Archive for the 'Movies' Category

Movie Theater On Board

Long time ago the bus operators (especially the luxury kind) figured that they had a bunch of captive (and bored) audience making a long distance journey and one must keep them entertained by showing them movies or atleast playing some songs. Now, I’m not a big fan of their movie/song selections and they are not smart about the way they use the undivided attention of the travellers either, but there is something to keep you occupied (I’ve ended up watching almost all the movies shown to me in buses – whether I liked them or not!). That brings me to the point of railways.

When I was a kid, my dad used to be posted in locations far away from our hometown and every year or half year or so we did our 3/4 day trip across the country back to Kerala. We did our best to keep ourselves entertained, played games, sang songs, told each other jokes, befriended fellow travellers – but it was monotonous for sure with no other avenues of entertainment. I shudder at the thought of long train journeys today even if I have time – mostly because it is extremely boring. One can carry a lot of entertainment devices on board, but sooner or later your power drains out (not all of the trains are equipped with power points either)

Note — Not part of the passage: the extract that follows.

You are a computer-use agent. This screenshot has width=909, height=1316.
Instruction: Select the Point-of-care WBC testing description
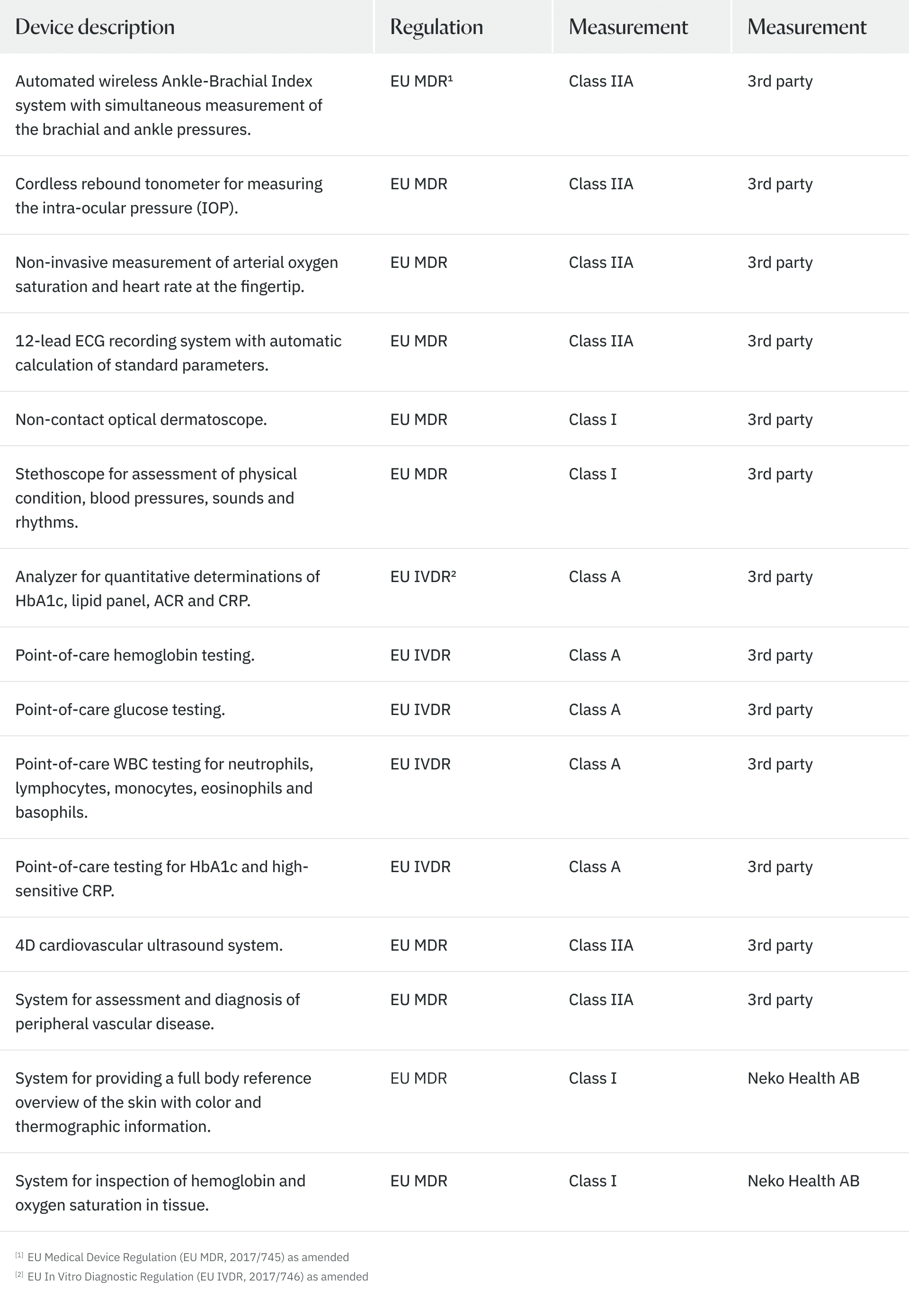pos(164,788)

Now, what if Railways decided to put a movie theater on board the long distance trains? Would that change the equation? I’m not saying it should be anything fancy – for starters, it could just be a coach converted into a seating-only arrangement (like the shatabdi) and facing towards the movie screen, have show times allocated and only passengers with valid tickets should be allowed based on a fee to watch the movies. Not a very difficult thing to do! In fact, based on the regions that the train passes through, Railways can even consider getting hold of some advertisements from the companies to show the captive audience!

In our country where services like the railways is very utility-driven, will entertainment hold its ground? What do you think?

Future Bollywood Calling…

I think we are ready for the next generation of heroes to take over. If I’ve to take a call from what I see today, I will have to put my bets on three of them:

1. Abhay Deol – I had written about him in a previous blog too. He exudes amazing confidence on the screen. The capability to carry a movie on his shoulder, on one hand and blend into the background, on the other. I think he will go a long way, if he just sticks to doing what he is doing in a calm and composed way.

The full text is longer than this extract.